Copy the lines of the listing below verbatim, from the line with "Image resolution: width=700" up to and including the line with "Action: click(329, 504)".

> _DATA PROVIDED_
▼
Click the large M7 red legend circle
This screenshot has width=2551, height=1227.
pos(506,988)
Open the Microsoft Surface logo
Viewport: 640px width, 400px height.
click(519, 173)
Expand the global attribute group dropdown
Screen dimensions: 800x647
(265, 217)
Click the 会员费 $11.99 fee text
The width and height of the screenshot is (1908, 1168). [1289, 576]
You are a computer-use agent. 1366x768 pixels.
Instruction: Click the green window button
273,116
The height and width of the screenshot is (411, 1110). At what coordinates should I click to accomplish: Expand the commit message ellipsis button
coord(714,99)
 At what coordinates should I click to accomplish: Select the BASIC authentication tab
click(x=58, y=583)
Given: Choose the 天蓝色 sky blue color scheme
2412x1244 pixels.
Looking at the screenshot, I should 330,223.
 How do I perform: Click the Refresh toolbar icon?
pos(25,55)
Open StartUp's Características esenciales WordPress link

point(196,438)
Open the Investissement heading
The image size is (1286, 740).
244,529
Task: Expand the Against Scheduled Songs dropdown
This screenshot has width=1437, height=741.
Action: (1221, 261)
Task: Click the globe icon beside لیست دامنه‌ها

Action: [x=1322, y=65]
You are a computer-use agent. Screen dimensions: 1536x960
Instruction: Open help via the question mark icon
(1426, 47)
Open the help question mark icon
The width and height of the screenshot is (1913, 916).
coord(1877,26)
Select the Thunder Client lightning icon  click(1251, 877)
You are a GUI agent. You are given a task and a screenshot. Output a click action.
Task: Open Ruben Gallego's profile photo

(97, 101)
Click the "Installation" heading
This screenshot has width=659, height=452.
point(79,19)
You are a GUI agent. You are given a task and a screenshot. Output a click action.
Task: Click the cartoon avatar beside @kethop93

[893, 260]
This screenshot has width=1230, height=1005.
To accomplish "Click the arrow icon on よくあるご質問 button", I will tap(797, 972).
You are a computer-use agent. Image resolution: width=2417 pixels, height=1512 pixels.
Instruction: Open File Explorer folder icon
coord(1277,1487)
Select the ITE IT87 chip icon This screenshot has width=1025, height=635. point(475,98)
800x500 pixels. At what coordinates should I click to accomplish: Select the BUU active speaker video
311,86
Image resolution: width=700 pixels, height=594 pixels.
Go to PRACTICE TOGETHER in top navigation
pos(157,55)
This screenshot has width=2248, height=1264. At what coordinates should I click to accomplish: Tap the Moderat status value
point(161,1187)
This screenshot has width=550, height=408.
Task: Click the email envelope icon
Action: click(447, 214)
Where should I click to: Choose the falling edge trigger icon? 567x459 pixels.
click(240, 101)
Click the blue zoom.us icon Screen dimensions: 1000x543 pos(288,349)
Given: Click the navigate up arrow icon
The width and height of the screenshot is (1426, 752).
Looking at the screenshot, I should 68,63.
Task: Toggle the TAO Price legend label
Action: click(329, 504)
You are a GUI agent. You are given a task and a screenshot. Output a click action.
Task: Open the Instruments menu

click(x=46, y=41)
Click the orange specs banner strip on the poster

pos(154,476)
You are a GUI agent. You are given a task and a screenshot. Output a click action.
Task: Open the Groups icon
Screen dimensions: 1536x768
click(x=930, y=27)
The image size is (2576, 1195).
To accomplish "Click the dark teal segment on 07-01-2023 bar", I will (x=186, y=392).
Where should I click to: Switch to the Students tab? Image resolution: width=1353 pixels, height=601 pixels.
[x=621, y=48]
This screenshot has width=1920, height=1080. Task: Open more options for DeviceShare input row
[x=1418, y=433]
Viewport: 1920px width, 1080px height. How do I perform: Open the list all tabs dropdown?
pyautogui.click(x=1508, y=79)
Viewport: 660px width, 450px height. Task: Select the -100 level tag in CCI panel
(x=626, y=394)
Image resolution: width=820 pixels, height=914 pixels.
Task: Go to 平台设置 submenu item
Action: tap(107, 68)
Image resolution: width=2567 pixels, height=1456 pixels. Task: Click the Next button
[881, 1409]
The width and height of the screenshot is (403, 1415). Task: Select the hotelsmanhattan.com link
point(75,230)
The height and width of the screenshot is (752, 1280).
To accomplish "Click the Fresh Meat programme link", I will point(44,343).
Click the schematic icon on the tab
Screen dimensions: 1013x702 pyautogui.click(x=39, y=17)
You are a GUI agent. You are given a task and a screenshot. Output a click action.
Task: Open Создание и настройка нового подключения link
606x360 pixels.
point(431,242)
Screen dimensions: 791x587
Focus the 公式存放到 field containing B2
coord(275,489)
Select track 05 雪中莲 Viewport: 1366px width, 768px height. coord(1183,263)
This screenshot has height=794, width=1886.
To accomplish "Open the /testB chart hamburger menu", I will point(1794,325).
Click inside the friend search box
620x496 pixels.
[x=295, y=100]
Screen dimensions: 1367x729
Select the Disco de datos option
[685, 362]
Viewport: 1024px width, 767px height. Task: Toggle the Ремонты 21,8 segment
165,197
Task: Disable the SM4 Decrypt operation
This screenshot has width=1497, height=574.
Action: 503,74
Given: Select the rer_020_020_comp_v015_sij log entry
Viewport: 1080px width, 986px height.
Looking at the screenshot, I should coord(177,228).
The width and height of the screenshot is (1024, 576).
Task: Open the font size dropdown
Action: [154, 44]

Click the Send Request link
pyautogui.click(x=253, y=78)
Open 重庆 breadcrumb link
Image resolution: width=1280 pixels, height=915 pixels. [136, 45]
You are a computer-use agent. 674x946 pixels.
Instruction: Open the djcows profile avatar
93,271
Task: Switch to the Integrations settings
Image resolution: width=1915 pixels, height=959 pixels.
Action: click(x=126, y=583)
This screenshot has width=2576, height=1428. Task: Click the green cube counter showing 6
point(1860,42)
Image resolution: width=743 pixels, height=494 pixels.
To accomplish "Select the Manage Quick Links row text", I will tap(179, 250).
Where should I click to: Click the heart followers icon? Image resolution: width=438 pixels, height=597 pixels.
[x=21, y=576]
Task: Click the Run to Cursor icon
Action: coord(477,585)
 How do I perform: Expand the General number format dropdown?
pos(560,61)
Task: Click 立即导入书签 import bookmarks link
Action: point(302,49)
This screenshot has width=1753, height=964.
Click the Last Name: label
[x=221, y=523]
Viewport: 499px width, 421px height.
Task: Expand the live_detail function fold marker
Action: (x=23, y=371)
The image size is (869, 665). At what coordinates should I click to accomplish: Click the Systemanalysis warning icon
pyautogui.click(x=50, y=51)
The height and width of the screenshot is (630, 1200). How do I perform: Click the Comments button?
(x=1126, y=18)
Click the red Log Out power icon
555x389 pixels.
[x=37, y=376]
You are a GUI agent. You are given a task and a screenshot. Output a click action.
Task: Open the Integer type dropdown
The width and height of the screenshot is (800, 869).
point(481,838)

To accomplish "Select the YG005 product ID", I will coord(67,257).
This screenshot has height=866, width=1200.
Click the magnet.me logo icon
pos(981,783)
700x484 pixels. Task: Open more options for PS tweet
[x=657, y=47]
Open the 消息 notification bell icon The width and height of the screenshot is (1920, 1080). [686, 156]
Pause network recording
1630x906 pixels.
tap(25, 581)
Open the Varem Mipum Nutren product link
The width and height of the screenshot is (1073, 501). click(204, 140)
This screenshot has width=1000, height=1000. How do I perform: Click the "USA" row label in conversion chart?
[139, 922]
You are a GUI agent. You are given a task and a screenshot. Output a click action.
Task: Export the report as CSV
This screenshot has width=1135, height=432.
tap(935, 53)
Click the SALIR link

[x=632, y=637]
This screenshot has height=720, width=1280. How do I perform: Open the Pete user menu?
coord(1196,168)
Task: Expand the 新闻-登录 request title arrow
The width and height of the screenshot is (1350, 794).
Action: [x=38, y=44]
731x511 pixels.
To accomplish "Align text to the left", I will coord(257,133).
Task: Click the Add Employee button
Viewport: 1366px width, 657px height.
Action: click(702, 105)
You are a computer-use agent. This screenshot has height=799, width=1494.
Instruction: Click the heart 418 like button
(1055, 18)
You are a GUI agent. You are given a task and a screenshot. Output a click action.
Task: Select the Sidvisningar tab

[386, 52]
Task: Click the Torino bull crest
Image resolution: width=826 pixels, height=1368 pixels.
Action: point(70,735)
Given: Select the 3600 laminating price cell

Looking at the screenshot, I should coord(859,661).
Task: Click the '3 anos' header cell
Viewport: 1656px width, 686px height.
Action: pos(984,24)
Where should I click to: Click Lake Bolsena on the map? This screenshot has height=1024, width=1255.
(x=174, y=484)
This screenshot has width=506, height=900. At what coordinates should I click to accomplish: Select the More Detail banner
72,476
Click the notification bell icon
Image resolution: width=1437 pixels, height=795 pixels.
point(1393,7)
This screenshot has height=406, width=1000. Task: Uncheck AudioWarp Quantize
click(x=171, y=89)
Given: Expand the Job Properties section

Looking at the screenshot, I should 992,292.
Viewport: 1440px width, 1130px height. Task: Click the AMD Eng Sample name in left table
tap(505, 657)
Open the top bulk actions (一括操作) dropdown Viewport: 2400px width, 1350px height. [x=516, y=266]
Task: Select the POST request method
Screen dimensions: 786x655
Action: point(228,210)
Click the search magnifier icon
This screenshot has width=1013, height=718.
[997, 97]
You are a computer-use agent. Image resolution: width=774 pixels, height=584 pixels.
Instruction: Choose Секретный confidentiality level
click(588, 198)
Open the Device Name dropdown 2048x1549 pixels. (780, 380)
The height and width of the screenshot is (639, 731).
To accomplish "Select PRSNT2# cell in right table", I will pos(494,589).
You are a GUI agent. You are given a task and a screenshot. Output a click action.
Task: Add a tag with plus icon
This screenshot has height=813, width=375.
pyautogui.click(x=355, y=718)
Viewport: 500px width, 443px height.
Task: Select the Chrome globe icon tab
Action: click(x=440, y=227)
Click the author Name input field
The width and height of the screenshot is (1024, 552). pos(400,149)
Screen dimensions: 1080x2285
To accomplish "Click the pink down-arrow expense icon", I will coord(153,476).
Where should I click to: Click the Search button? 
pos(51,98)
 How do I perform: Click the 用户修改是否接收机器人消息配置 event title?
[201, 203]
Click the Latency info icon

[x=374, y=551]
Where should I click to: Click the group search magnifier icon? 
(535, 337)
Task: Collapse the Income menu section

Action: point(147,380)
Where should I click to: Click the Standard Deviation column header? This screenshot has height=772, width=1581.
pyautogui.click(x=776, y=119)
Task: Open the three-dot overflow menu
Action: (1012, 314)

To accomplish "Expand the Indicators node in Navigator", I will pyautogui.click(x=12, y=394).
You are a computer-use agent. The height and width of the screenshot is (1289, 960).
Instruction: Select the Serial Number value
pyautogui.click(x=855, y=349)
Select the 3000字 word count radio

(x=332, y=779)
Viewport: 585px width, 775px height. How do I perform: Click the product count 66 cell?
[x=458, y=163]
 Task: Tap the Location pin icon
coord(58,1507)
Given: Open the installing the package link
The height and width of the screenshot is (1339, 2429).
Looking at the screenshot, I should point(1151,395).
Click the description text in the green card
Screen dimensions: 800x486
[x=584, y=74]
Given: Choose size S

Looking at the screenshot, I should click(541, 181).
▲
> _EXERCISE ANSWER_
Image resolution: width=700 pixels, height=594 pixels.
Go to PRACTICE TOGETHER in top navigation
pos(157,55)
This screenshot has width=2248, height=1264. At what coordinates should I click to accomplish: Tap the Moderat status value
point(161,1187)
This screenshot has width=550, height=408.
Task: Click the email envelope icon
Action: click(447, 214)
Where should I click to: Choose the falling edge trigger icon? 567x459 pixels.
click(240, 101)
Click the blue zoom.us icon Screen dimensions: 1000x543 pos(288,349)
Given: Click the navigate up arrow icon
The width and height of the screenshot is (1426, 752).
Looking at the screenshot, I should 68,63.
Task: Toggle the TAO Price legend label
Action: click(329, 504)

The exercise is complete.